One possibility which occurs to me is that you just might push enough steam down that sloping pipe to open the check valve which then might close abruptly and hammer.
I like the idea of replacing both check valves with a water seal loop down the floor. More elegant, if nothing else.Br. Jamie, osb
Building superintendent/caretaker, 7200 sq. ft. historic house museum with dependencies in New England0 -
@jamie hall. I hear ya, but this system never had vents on the steam main ends, only the dry returns venting through the rads and it heated and now after the FWL it heats beautifully, so unless I can get rid of this hammering by putting in vents on the mains, I don't see where they're of any value here.
I too thought the check might have been abruptly closing, but I removed the guts and it still hammered.
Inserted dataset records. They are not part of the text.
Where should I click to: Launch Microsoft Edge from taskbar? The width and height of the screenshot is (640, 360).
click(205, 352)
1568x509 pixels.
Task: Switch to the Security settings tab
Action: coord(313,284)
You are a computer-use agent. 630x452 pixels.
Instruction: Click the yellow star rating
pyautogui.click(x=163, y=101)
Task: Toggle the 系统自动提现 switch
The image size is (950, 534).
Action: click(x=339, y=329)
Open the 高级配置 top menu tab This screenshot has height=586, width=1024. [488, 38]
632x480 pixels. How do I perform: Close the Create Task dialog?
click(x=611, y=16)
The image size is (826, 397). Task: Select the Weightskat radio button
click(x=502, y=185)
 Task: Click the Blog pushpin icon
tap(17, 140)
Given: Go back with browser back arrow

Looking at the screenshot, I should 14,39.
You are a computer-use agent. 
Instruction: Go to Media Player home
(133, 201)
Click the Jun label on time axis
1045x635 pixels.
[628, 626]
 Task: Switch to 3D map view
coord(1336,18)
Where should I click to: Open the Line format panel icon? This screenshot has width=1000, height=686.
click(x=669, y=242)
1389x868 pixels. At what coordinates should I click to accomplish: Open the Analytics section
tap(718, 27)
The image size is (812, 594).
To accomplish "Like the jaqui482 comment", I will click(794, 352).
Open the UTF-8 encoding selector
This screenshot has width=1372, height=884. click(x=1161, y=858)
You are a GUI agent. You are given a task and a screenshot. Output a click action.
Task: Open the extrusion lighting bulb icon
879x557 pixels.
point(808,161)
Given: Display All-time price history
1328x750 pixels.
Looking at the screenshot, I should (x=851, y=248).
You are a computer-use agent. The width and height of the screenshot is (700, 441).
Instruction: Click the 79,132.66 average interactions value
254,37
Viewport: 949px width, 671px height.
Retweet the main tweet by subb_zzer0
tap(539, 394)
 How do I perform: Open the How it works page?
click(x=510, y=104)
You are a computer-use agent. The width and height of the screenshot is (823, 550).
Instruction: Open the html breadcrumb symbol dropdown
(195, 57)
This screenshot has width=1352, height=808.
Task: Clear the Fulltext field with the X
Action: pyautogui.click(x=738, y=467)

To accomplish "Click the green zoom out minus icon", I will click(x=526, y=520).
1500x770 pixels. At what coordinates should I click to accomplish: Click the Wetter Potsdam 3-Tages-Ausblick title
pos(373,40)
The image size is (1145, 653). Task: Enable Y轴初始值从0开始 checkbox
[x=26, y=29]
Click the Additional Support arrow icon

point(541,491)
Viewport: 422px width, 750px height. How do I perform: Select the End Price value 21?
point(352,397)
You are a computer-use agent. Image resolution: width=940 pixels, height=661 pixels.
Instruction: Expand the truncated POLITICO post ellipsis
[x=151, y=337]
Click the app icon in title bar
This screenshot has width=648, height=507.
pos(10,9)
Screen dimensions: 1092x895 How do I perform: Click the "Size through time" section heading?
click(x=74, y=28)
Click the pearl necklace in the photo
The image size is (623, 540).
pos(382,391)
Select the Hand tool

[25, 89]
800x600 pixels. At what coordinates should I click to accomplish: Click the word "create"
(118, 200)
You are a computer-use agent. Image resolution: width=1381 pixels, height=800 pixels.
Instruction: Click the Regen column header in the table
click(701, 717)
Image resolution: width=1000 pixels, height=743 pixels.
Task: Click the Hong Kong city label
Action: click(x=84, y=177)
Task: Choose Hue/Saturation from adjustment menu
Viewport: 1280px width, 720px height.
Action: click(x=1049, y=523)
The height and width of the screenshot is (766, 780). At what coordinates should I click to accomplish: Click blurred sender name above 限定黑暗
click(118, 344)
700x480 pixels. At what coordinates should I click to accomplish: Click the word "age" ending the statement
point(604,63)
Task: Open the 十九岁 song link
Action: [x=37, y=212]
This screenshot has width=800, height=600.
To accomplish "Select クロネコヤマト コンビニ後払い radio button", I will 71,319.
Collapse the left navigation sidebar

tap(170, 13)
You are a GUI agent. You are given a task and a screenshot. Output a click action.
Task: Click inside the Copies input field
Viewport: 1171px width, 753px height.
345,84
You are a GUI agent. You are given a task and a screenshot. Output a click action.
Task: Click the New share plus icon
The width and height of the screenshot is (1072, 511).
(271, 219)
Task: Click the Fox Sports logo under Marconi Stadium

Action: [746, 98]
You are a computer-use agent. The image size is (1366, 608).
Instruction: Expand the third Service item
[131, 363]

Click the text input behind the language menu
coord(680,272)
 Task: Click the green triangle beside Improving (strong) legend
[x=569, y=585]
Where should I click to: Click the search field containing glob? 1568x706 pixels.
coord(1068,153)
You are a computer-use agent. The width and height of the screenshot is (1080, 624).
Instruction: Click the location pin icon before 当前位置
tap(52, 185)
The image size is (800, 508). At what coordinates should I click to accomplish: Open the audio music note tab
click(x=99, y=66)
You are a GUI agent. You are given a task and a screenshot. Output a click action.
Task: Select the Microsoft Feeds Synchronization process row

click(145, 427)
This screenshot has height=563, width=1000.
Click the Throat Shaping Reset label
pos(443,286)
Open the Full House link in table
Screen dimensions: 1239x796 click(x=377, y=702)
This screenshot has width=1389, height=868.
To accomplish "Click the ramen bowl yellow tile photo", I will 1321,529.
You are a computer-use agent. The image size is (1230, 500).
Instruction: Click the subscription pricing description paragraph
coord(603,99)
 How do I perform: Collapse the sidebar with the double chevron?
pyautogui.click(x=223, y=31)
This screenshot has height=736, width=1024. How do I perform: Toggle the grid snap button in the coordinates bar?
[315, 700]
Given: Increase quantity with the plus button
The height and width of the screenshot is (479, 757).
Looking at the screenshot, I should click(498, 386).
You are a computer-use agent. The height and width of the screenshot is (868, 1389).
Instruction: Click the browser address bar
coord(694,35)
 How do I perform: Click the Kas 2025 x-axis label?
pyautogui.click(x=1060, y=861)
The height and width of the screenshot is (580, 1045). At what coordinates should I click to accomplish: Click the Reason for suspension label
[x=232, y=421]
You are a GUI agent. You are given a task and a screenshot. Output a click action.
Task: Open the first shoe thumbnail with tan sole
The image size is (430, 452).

I also don't want to reinvent the wheel here, just get it back to where it was before our guys put the boiler in 7 years ago. Building water seal loops on the end of the mains would take a day and require opening a finished wall in the basement. If it didn't need them before, I hesitate to add them now only to turn it on and hear hammering again. There already is a water seal there now because of the FWL which I find even more elegant, but I must have something wrong in the height of it. The only difference between the old and new was the old had a higher water line. No other components were removed by us.
The thing that looks wrong to me is shown on the left side of my diagram. A plumber ran 3/4" copper from that low point of the supply and return for a radiator he installed on the second floor. He also put a vent up there that serves to vent that whole side of the house. Due to the short distance between it and the new waterline, I wonder if the vent is intermittently blocked by stacked up condensate.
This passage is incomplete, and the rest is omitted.